:: EXERCISE DETAILS ::
If a line in the entries contains the word "Flag", list it.

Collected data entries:
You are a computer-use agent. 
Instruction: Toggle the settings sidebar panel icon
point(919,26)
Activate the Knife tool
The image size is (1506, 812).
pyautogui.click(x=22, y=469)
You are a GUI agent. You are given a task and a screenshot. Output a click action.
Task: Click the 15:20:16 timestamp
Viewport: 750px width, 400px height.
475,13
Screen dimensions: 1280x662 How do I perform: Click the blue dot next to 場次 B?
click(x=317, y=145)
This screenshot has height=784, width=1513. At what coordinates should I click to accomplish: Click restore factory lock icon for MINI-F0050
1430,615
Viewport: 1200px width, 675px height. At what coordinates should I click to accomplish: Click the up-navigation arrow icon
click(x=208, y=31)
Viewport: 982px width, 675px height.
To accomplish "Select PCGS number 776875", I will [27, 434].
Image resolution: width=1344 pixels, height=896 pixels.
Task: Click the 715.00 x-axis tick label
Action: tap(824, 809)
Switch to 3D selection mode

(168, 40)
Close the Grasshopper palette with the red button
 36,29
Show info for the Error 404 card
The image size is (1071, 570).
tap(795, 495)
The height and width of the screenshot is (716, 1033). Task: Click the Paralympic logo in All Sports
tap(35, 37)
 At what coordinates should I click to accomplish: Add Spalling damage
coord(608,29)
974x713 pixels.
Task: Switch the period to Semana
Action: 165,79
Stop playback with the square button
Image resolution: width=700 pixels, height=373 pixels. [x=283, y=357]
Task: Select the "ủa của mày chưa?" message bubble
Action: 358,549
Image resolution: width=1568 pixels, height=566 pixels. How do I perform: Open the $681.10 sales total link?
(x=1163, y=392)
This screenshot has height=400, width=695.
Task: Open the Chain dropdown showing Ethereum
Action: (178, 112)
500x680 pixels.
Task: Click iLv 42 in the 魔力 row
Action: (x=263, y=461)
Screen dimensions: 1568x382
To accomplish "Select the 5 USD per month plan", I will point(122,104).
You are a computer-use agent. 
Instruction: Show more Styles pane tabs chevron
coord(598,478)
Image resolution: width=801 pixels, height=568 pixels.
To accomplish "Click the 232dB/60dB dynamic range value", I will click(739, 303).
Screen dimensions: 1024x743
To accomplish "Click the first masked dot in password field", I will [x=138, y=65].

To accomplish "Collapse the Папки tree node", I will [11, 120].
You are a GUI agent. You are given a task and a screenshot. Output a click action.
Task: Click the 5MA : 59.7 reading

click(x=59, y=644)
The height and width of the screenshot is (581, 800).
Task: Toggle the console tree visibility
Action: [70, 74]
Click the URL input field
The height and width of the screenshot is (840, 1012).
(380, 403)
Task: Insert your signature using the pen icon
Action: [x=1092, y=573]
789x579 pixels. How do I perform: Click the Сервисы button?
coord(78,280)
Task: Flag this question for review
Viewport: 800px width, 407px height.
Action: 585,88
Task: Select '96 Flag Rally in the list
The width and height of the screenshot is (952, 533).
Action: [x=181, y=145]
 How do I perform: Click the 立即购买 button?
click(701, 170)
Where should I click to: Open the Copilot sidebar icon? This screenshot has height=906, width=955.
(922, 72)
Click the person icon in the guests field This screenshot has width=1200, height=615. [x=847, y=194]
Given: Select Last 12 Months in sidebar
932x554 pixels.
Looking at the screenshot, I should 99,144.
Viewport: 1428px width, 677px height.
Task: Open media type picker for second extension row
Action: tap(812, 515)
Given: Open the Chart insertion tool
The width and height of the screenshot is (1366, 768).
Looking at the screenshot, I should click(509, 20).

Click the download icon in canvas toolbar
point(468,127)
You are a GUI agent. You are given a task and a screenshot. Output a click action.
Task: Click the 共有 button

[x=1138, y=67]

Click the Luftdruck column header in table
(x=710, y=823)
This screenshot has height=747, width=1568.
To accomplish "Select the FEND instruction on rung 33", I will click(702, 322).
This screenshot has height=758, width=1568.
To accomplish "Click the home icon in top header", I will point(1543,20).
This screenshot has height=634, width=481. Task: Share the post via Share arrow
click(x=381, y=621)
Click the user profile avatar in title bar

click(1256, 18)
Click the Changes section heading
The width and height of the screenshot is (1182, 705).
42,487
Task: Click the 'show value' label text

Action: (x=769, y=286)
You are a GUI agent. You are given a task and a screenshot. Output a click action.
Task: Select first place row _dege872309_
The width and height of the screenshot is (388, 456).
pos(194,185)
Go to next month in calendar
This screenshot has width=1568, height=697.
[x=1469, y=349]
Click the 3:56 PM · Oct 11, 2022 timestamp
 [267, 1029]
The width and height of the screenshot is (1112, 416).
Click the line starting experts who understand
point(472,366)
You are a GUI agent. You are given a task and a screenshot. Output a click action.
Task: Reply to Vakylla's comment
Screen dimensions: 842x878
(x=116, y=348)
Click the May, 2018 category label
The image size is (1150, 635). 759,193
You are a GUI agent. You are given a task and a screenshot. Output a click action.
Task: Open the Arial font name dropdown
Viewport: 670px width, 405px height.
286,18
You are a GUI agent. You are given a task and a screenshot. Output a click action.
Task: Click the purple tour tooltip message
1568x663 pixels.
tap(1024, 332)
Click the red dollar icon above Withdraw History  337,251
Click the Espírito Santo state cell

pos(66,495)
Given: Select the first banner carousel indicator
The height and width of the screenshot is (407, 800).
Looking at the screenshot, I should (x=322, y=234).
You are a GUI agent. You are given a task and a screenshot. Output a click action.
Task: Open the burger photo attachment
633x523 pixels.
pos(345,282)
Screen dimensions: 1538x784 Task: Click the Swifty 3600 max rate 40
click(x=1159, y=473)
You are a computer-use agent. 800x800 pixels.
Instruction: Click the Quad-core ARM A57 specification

:: SOLUTION TO THIS PROBLEM ::
Task: Flag this question for review
Task: Select '96 Flag Rally in the list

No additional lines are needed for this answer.